6

I wrote a python script that will pull excel files from a folder and write them into a SQL table. I got the code to work, but only if I delete the first line of the excel file which contains the headers. I'm new to Python so this is probably something simple, but I looked at a lot of different techniques and couldn't figure out how to insert it into my code. Any ideas would be greatly appreciated!

# Import arcpy module
from xlrd import open_workbook ,cellname
import arcpy
import pyodbc as p

# Database Connection Info
server = "myServer"
database = "my_Tables"
connStr = ('DRIVER={SQL Server Native Client 10.0};SERVER=' + server + ';DATABASE=' + database + ';' + 'Trusted_Connection=yes')

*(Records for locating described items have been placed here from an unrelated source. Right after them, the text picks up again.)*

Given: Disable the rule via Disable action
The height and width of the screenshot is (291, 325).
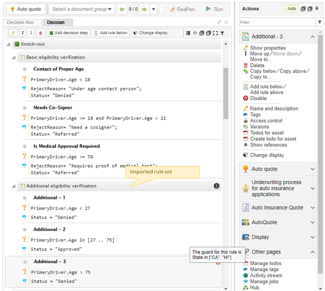Looking at the screenshot, I should click(x=258, y=98).
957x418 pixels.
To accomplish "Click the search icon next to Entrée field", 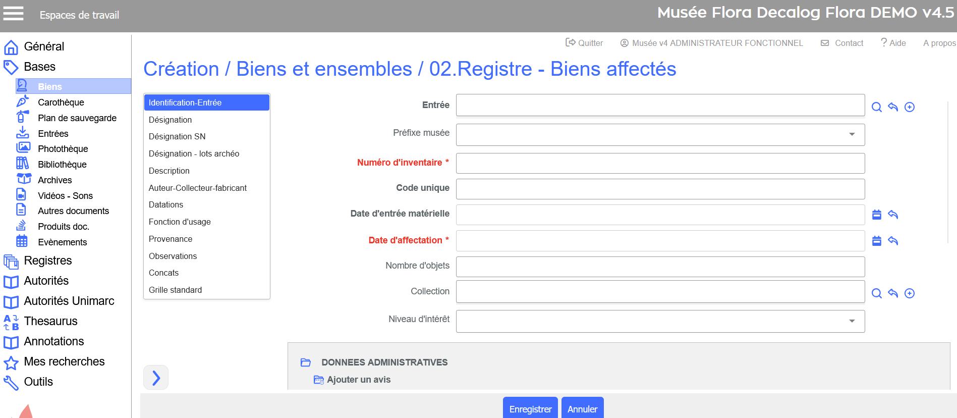I will tap(877, 107).
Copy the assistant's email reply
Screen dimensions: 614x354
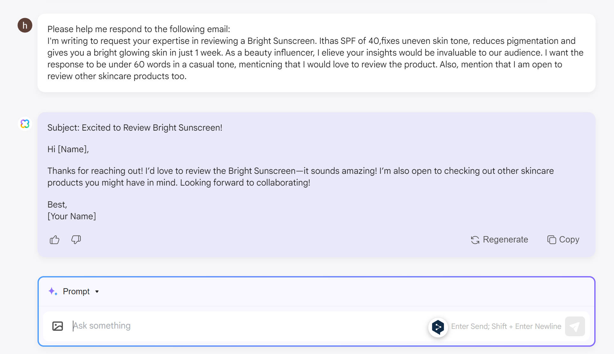click(x=563, y=240)
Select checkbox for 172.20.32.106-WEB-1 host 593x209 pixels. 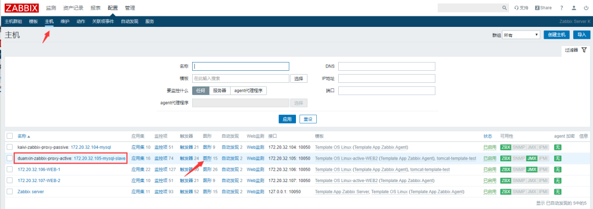(x=10, y=170)
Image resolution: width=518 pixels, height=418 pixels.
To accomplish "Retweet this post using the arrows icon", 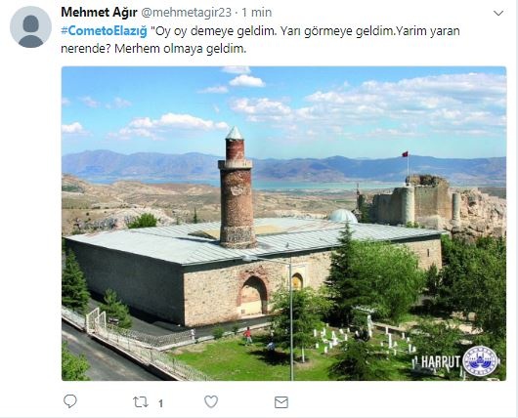I will click(141, 402).
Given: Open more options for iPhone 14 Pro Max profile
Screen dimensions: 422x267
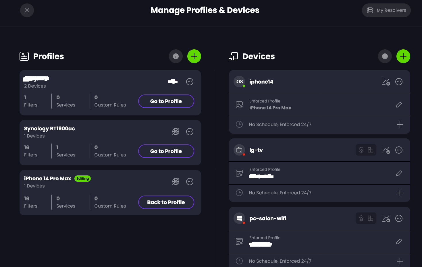Looking at the screenshot, I should 190,182.
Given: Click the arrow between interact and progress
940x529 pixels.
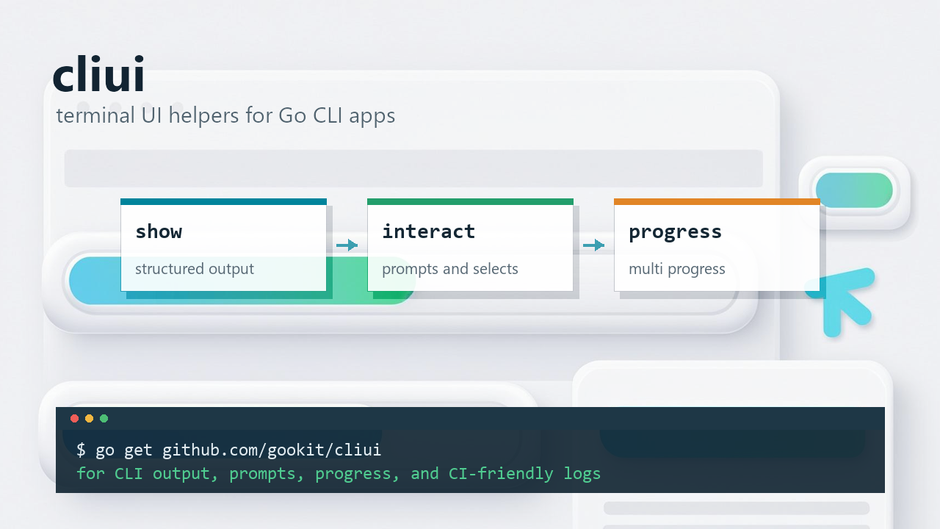Looking at the screenshot, I should [593, 245].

# Assign path to Excel file
file_to_import = '\\\\Location\\Report_Test.xls'

# Assign column count
column_count=10

# Open entire workbook
book = open_workbook(file_to_import)

# Use first sheet
sheet = book.sheet_by_index(0)

# Open connection to SQL Server Table
conn = p.connect(connStr)

# Get cursor
cursor = conn.cursor()

# Assign the query string without values once, outside the loop
query = "INSERT INTO HED_EMPLOYEE_DATA (Company, Contact, Email, Name, Address, City, CentralCities, EnterpriseZones, NEZ, CDBG) VALUES (?, ?, ?, ?, ?, ?, ?, ?, ?, ?)"

# Iterate through each row

for row_index in range(sheet.nrows):

    row_num          = row_index
    Company          = sheet.cell(row_index,0).value
    Contact          = sheet.cell(row_index,1).value
    Email            = sheet.cell(row_index,2).value
    Name             = sheet.cell(row_index,3).value
    Address          = sheet.cell(row_index,4).value
    City             = sheet.cell(row_index,5).value
    CentralCities    = sheet.cell(row_index,6).value
    EnterpriseZones  = sheet.cell(row_index,7).value
    NEZ              = sheet.cell(row_index,8).value
    CDBG             = sheet.cell(row_index,9).value

    values = (Company, Contact, Email, Name, Address, City, CentralCities, EnterpriseZones, NEZ, CDBG)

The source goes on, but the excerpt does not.